Kitt-AI / snowboy

Future versions with model training module will be maintained through a forked version here: https://github.com/seasalt-ai/snowboy
Other
3.11k stars 1k forks source link

Better rules to choose the hotword. #29

Closed Smanar closed 8 years ago

Smanar commented 8 years ago

Hi, I m using your engine in a C++ project (for the moment it's more C) without problems, but I need to use a trick to reduce false positive. It's perhaps due to microphone but if a record the word "momomo" I have a trigger when I say "tatata" (even with 0.5 sensitivity). IDK how work your algorithm, but what can I do to choose a better Hotword. Its better to use long word/short word more vowel/more consonant, simple word+blank+simple word, ...
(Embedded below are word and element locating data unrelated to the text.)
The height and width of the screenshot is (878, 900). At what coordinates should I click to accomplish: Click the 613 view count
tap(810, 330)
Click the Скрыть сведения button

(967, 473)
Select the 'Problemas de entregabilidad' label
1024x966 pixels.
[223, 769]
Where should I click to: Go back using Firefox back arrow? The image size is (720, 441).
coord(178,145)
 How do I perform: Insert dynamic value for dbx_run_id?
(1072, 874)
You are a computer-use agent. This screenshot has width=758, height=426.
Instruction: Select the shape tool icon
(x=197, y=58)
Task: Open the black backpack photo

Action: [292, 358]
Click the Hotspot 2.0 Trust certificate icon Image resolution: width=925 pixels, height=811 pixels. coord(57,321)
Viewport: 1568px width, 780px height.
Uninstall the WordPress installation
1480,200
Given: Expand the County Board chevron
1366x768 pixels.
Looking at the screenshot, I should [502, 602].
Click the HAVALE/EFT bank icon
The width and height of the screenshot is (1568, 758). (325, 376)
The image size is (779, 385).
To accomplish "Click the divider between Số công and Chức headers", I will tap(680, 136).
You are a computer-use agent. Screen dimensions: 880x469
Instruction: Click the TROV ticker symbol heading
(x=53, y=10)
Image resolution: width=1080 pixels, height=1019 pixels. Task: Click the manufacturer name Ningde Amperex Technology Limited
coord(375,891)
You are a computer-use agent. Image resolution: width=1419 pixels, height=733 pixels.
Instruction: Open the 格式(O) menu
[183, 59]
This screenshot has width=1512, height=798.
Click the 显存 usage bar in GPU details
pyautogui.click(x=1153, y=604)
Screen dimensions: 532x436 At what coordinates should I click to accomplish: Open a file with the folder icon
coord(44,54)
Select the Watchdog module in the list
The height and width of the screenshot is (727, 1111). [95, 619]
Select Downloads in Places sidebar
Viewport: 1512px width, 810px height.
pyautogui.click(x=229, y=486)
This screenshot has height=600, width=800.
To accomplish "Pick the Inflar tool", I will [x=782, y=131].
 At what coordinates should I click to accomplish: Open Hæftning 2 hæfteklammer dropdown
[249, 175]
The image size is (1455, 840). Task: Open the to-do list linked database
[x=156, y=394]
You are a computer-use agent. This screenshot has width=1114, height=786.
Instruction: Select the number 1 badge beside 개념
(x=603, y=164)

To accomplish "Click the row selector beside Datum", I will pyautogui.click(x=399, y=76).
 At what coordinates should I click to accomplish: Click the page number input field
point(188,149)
chenguoguo commented 8 years ago

Yes it's definitely better to use long and unique word/phrases. We should probably add it to the documentation. Thanks for pointing this out. On Jul 2, 2016 9:57 AM, "Smanar" notifications@github.com wrote:

Hi, I m using your engine in a C++ project (for the moment it's more C) without problems, but I need to use a trick to reduce false positive. It's perhaps due to microphone but if a record the word "momomo" I have a trigger when I say "tatata" (even with 0.5 sensitivity). IDK how work your algorithm, but what can I do to choose a better Hotword. Its better to use long word/short word more vowel/more consonant, simple word+blank+simple word, ...

— You are receiving this because you are subscribed to this thread. Reply to this email directly, view it on GitHub https://github.com/Kitt-AI/snowboy/issues/29, or mute the thread https://github.com/notifications/unsubscribe/ALPfk1jyuzH0LvfNxerJaaIsJFsDjimXks5qRph-gaJpZM4JDtnu .

Smanar commented 8 years ago

And for vowel/consonant choose, it doesn't have impact on it ? Some "sound" aren't better than other ? It's better to use same vowel 2/3 time in the word, or the more different possible ?

Or only the lenght have impact on the result ?

chenguoguo commented 8 years ago

Things like vowel/consonant choice will affect the performance, yes, but may not be a lot. Your intuition should be correct to some extent, but we don't have a chart showing the performance difference of different vowel/consonant combination, so I don't feel like giving a suggestion on this yet. Also, if we suggest one "sound" over another, that may not hold if we update the model in the future :-) We do suggest developers trying different hotwords though. And please keep giving us suggestions like this to make it a better tool, thanks!

Smanar commented 8 years ago

Lol, thx a lot, I will continue my tests for fun, but since I don't know how works your engine, Is totaly random ^^. In fact It's not really a problem, I m using a trick. With 2 hotwords, after the first one I have 3/4 s to say the second one, else it reset. With that I have only 1 or 2 false positive in a complete day, but it's realy frustrating when the engine mix some word as differents as "momomo" and "tatata".

But nevermind my project works fine with it, SnowBoy is realy a good engine,so powerful and so easy to set up.

chenguoguo commented 8 years ago

Love your trick, by probability it will reduce false positive quite a lot :-)

We will keep imoroving the model. Hopefully in the future it will better handle things like momomo. Our model is a currently trained on human speech, not "sound".

chenguoguo commented 8 years ago

I'll add some suggestions on how to choose a hotword. Colsing this issue.